TSMC is the latest foundry operator to express at least some concerns over the US CHIPS Act subsidies opportunity.
Signed into law in August, the act ring-fenced $52.7 billion of taxpayer cash to bankroll a step up in semiconductor manufacturing and R&D on American soil, so as to lessen the United States' reliance on overseas chip factories and supply chains. Foreign-run fab giants, notably TSMC and Samsung, made it plain they intended to pitch for a slice of the cash – the allocation of which will be decided by Uncle Sam – so they could expand their operations in the US.
However, as more information about the application process has trickled out of the US government's Commerce Department, chipmakers and foundry operators have voiced frustration over the requirements to get a portion of this public funding.
TSMC's specific gripes aren't clear, and The Register reached out for clarification. The silicon giant at least told Reuters it is in talks with the US government over CHIPS Act guidance. Taiwan's Economy Minister has also reportedly confirmed TSMC is negotiating with Uncle Sam, and expressed optimism that the wrangling over subsidies wouldn't negatively impact relations.
The CHIPS funding is of particular interest for TSMC, which is in the middle of a massive expansion in capacity, including a pair of US fabs located outside Phoenix, worth roughly $43.5 billion. By our estimate, TSMC could bag between $2 billion and $6 billion on top of substantial tax breaks.
However, that's only if the biz manages to jump through the hoops necessary to claim its portion of the funds, and there are many such hoops. At a high level, companies receiving more than $150 million in the subsidies will be required to share a portion of any profit that exceeds certain "agreed-upon thresholds." Additionally, these manufacturers will be subject to detailed reporting requirements, a prohibition on Chinese investments and stock buybacks, and employee childcare provisioning requirements.
And chipmakers caught flouting these rules could be forced to return funding, among other corporate penalties.
The 10-year prohibition on Chinese investments has been a particular sticking point for South Korean memory slingers Samsung Electronics and SK hynix. Both factory titans have significant investments in mainland China. SK hynix is in the process of acquiring Intel's NAND manufacturing plant in China's Dalian province, while Samsung operates two memory fabs in Xi'an and Suzhou, China.
Last month South Korea's Ministry of Trade, Industry, and Energy said the agency was working with US authorities to ensure the nation's interests are reflected in the agreement. South Korea's government has also expressed concerns that the details demanded by the CHIPS funding are too invasive and involve the sharing of trade secrets.

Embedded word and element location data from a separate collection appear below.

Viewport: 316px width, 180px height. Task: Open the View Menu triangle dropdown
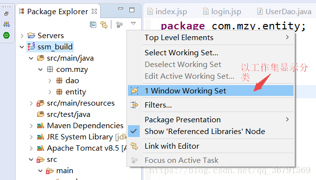133,23

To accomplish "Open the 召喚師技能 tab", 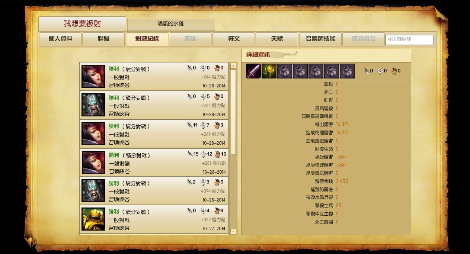I will pos(320,39).
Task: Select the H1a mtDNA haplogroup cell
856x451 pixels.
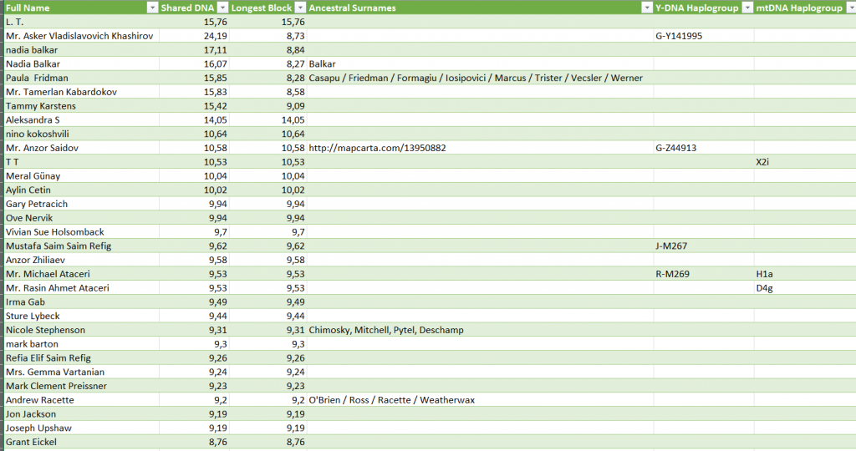Action: (x=764, y=274)
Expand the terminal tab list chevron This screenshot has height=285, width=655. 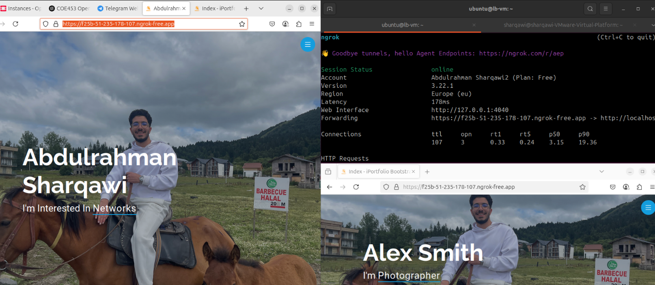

US trade policy appears to be playing a major factor in this case. The US has, over the past two administrations, worked to stifle China's semiconductor industry. Given this context it's not surprising to see the US taking steps to ensure CHIPs funding can't be funneled back into China. ®
PS: Beijing's military has just finished rehearsing cutting off the island of Taiwan in response to the Taiwanese president's visit to the US.